▶ _Written problem_:
Copy every line of the items below word for word, without the pictures.

● ● ●

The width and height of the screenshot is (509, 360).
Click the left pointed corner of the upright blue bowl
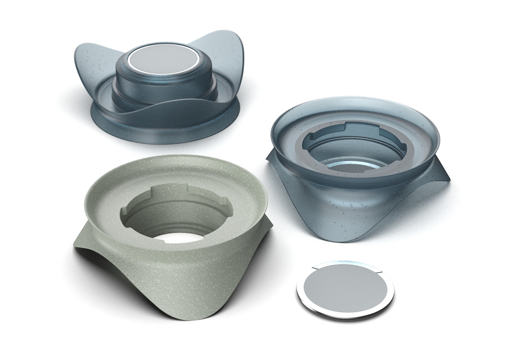click(x=270, y=158)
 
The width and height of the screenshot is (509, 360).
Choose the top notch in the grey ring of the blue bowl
click(x=356, y=127)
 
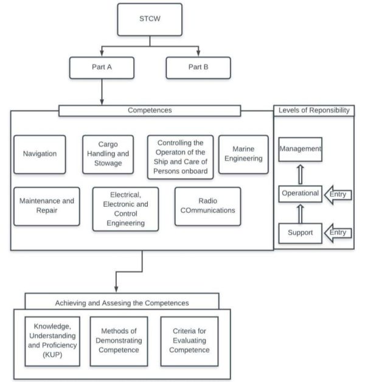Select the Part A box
[102, 68]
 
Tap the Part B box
[198, 68]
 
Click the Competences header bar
[150, 111]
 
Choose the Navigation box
[40, 154]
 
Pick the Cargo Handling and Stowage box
[108, 154]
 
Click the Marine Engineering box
[243, 154]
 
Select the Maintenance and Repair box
[46, 206]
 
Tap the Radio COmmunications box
[207, 206]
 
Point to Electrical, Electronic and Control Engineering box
[125, 209]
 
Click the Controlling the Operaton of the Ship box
[181, 157]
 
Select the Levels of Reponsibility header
[313, 110]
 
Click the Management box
[300, 149]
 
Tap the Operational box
[300, 193]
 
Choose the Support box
[300, 233]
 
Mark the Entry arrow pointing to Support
[338, 233]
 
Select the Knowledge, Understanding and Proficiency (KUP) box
[52, 340]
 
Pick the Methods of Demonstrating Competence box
[119, 340]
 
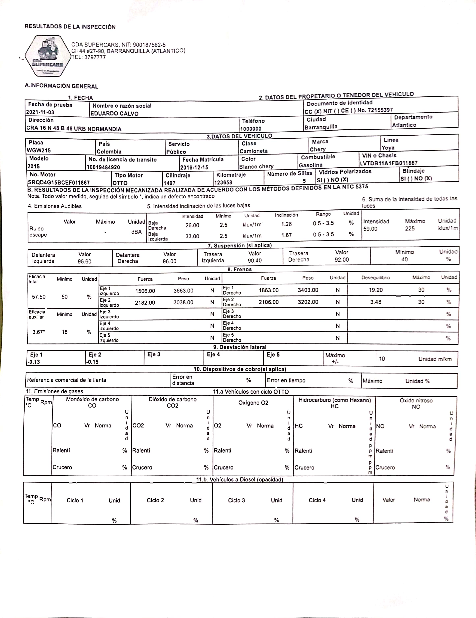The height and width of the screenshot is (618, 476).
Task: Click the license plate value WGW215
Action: tap(38, 150)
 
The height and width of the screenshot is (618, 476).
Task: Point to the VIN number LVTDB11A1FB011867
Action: tap(389, 163)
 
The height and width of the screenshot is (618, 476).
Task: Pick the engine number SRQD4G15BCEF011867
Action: tap(59, 183)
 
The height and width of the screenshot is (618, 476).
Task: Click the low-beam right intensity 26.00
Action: tap(192, 225)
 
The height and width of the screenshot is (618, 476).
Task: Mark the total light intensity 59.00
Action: tap(370, 229)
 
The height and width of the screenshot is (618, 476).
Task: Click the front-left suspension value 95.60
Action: tap(85, 261)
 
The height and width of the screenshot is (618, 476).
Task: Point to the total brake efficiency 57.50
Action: tap(39, 297)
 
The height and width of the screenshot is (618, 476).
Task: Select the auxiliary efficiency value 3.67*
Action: tap(39, 332)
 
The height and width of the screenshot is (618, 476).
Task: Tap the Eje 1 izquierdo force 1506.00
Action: tap(145, 291)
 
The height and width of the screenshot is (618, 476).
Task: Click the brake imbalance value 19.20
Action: tap(376, 290)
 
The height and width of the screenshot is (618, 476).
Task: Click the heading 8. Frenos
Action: tap(240, 269)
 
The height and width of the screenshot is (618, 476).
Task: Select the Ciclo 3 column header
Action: tap(236, 500)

● ● ●

▶ _Correct result_:
The width and height of the screenshot is (509, 360).
Click the left pointed corner of the upright blue bowl
click(x=270, y=158)
 
The width and height of the screenshot is (509, 360).
Choose the top notch in the grey ring of the blue bowl
click(x=356, y=127)
 
Select the Part A box
[102, 68]
 
Tap the Part B box
[198, 68]
 
Click the Competences header bar
[150, 111]
 
Choose the Navigation box
[40, 154]
 
Pick the Cargo Handling and Stowage box
[108, 154]
 
Click the Marine Engineering box
[243, 154]
 
Select the Maintenance and Repair box
[46, 206]
 
Tap the Radio COmmunications box
[207, 206]
 
Point to Electrical, Electronic and Control Engineering box
[125, 209]
 
Click the Controlling the Operaton of the Ship box
[181, 157]
 
Select the Levels of Reponsibility header
[313, 110]
 
Click the Management box
[300, 149]
 
Tap the Operational box
[300, 193]
 
Choose the Support box
[300, 233]
 
Mark the Entry arrow pointing to Support
[338, 233]
 
Select the Knowledge, Understanding and Proficiency (KUP) box
[52, 340]
 
Pick the Methods of Demonstrating Competence box
[119, 340]
 
The height and width of the screenshot is (618, 476).
Task: Click the license plate value WGW215
Action: tap(38, 150)
 
The height and width of the screenshot is (618, 476).
Task: Point to the VIN number LVTDB11A1FB011867
Action: tap(389, 163)
 
The height and width of the screenshot is (618, 476).
Task: Pick the engine number SRQD4G15BCEF011867
Action: tap(59, 183)
 
The height and width of the screenshot is (618, 476).
Task: Click the low-beam right intensity 26.00
Action: tap(192, 225)
 
The height and width of the screenshot is (618, 476).
Task: Mark the total light intensity 59.00
Action: tap(370, 229)
 
The height and width of the screenshot is (618, 476).
Task: Click the front-left suspension value 95.60
Action: tap(85, 261)
 
The height and width of the screenshot is (618, 476).
Task: Point to the total brake efficiency 57.50
Action: tap(39, 297)
 
The height and width of the screenshot is (618, 476).
Task: Select the auxiliary efficiency value 3.67*
Action: tap(39, 332)
 
The height and width of the screenshot is (618, 476).
Task: Tap the Eje 1 izquierdo force 1506.00
Action: tap(145, 291)
 
The height and width of the screenshot is (618, 476).
Task: Click the brake imbalance value 19.20
Action: tap(376, 290)
 
The height and width of the screenshot is (618, 476).
Task: Click the heading 8. Frenos
Action: tap(240, 269)
 
The height and width of the screenshot is (618, 476).
Task: Select the Ciclo 3 column header
Action: tap(236, 500)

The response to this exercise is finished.